- Task objective -
Find the line that contains "Task: Open store" in the entries below. Restate it and every line after it, word for word, with no pictures.

- Data for analysis -
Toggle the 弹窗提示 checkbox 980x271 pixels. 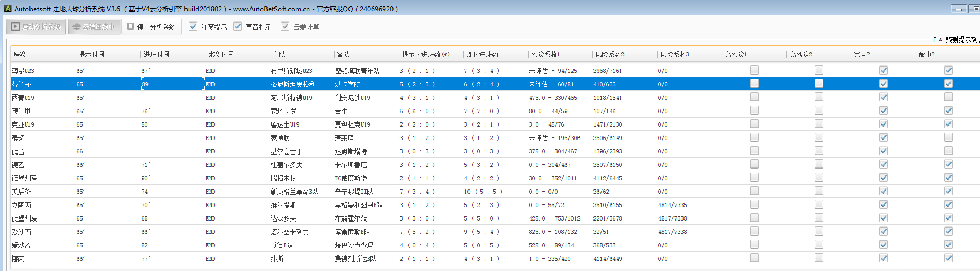tap(193, 26)
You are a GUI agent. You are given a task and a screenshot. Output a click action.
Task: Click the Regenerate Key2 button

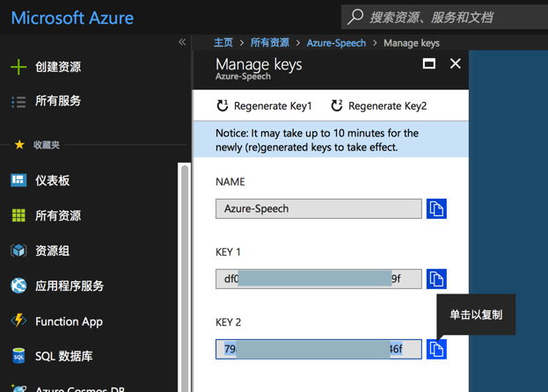pos(378,106)
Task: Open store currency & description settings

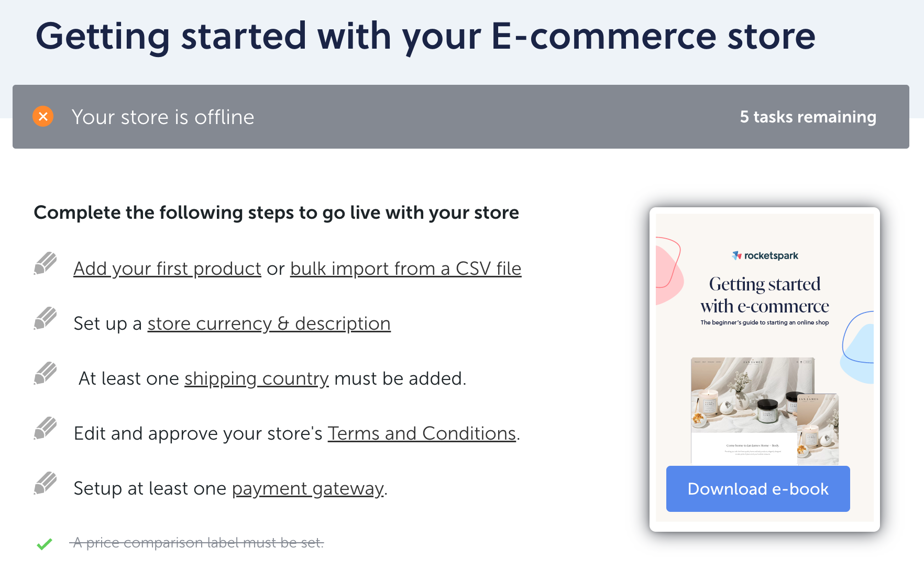Action: coord(269,323)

- Solution -
Task: Open store currency & description settings

Action: coord(269,323)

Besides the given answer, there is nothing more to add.